**What the exercise asks**: Scan the lines below for "agent" and copy the matches.

**Records supplied**:
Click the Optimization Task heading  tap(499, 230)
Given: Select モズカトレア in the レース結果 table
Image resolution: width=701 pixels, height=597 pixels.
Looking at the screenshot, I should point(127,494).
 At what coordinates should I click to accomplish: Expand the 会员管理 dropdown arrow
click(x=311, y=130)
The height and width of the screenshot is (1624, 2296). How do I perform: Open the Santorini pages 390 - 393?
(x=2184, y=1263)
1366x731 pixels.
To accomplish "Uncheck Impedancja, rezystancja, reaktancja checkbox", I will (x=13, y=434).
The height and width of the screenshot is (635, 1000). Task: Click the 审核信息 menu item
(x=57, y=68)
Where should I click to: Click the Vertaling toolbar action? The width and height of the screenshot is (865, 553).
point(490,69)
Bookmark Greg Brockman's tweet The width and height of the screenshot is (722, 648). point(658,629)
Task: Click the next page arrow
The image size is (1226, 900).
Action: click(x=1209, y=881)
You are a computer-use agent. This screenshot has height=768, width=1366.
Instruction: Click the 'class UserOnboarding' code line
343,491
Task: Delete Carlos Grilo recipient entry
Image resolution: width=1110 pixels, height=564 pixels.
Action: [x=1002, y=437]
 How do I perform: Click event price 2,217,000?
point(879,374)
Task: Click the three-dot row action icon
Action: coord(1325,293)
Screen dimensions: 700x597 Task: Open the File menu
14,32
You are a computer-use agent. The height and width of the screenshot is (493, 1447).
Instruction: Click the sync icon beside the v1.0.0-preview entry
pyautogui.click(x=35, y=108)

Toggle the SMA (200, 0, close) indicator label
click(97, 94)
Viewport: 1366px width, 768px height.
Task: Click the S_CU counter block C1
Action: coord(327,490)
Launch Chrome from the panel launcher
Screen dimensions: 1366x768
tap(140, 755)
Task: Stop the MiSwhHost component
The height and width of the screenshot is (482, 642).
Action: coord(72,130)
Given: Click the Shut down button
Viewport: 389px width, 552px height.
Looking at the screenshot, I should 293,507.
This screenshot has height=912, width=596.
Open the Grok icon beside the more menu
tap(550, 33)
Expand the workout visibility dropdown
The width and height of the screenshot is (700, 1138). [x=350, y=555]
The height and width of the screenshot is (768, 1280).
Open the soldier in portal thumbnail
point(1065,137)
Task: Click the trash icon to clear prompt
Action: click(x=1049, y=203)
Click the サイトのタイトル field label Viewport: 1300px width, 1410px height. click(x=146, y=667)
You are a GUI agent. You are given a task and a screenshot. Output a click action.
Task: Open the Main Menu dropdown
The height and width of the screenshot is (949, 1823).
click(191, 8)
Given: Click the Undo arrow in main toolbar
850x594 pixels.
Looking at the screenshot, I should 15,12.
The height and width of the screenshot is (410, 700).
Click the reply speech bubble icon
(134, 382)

**Solution to the problem**:
You are a computer-use agent. This screenshot has height=768, width=1366.
You are a computer-use agent. The height and width of the screenshot is (493, 1447).
You are a GUI agent. You are given a task and a screenshot. Output a click action.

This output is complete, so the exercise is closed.